If even half the speculation proves true, that status might tomorrow read: "Mark is becoming the richest twentysomething in history by helping advertisers know you better than your mom."
Poking Madison Ave.
We knew something was up in May, when Facebook opened the doors to widget-building with its Facebook developer platform. (Today, I can hardly imagine life without some of these essential widgets, allowing you to throw sheep at friends after turning them into zombies.) Now Facebook is approaching 50 million users and, following the Microsoft deal, is apparently worth nearly $15 billion.
What to do with these friends—making Facebook the number two social site behind MySpace—and a strategic alliance with Microsoft, which desperately chases Google for online ad revenue?
Enter SocialAds, the name that Facebook trademarked in late September, likely for a new advertising service targeting users based on highly personal information such as their age, gender, religion, sexual orientation, relationship status, location and interests.
Mark has sent you a message
Christian rock promoter throwing a singles event in Sarnia?

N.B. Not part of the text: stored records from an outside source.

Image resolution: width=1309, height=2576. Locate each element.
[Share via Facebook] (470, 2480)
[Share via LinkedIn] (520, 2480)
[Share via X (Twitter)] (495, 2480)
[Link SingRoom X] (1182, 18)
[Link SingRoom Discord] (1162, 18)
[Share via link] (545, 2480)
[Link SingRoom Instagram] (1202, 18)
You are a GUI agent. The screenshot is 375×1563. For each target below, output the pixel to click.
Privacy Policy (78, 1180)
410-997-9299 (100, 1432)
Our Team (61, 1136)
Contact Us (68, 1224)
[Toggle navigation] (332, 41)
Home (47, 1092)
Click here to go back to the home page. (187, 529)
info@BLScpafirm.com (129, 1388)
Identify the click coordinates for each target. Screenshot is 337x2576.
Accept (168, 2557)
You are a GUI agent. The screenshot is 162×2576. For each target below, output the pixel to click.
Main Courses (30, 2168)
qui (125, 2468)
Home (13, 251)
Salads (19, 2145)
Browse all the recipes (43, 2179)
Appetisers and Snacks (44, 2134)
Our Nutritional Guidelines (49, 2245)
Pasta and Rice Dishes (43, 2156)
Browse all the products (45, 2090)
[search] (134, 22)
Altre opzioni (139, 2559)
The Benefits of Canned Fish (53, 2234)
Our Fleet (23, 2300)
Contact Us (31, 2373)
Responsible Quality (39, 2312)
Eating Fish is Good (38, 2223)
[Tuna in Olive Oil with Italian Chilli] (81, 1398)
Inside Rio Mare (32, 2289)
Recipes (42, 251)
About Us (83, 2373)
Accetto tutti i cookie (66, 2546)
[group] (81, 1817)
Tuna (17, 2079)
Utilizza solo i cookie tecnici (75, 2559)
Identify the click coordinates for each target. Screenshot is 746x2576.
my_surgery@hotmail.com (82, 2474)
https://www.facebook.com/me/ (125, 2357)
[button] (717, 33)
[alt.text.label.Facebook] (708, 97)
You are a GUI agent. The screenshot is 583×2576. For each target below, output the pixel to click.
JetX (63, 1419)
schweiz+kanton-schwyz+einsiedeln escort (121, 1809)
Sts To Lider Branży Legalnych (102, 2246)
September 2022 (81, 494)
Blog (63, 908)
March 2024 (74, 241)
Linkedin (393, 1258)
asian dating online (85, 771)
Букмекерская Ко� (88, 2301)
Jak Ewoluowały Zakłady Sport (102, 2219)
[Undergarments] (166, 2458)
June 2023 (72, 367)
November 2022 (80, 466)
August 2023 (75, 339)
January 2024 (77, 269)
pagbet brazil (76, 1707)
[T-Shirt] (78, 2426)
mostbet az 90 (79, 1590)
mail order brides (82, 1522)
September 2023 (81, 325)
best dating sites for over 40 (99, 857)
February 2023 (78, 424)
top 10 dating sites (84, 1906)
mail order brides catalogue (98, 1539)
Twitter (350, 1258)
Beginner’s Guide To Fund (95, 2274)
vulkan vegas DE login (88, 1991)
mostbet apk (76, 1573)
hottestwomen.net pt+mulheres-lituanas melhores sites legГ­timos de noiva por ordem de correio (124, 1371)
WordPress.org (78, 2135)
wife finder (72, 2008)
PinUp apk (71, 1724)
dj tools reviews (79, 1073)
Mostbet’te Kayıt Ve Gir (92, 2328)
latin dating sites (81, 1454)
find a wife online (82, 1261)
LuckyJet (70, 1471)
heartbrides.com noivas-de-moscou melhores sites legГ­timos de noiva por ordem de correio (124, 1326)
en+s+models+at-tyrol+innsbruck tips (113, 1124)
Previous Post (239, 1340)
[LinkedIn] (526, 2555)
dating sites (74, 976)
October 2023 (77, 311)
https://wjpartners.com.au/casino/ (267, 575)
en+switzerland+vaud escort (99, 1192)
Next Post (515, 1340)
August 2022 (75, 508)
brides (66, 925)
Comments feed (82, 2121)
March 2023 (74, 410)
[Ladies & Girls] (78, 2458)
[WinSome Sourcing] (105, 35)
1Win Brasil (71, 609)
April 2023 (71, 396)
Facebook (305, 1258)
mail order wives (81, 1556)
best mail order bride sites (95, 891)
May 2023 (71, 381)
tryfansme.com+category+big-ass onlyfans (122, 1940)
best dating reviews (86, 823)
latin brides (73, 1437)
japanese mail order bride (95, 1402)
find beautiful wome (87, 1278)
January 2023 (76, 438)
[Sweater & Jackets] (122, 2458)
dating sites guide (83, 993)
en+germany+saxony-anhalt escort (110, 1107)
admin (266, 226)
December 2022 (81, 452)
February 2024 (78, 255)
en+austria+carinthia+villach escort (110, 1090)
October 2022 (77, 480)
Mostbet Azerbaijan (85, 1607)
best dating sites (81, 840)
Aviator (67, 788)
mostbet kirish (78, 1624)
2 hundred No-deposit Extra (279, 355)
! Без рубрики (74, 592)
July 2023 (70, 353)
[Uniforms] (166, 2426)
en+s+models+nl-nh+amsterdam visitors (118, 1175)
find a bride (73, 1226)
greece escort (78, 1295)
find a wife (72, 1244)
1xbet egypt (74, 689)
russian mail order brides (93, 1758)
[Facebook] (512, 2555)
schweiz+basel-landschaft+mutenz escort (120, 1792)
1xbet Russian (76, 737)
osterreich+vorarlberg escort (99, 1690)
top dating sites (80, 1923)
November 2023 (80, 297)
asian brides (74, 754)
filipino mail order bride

Facebook lets you hit the right masses. Television producer interested in who has your program as a favorite? Facebook gives you a better rating than Nielsen.
Ethics and privacy aside—the subject of future articles, no doubt—Facebook’s move into highly personalized promotion could be no less important than Google’s launch of AdWords about seven years earlier.
Forrester says social marketing will be worth about $10 billion by 2012. So whether you agree with it or not, to reach your target audience, you probably want to add the SocialAds application to your marketing profile.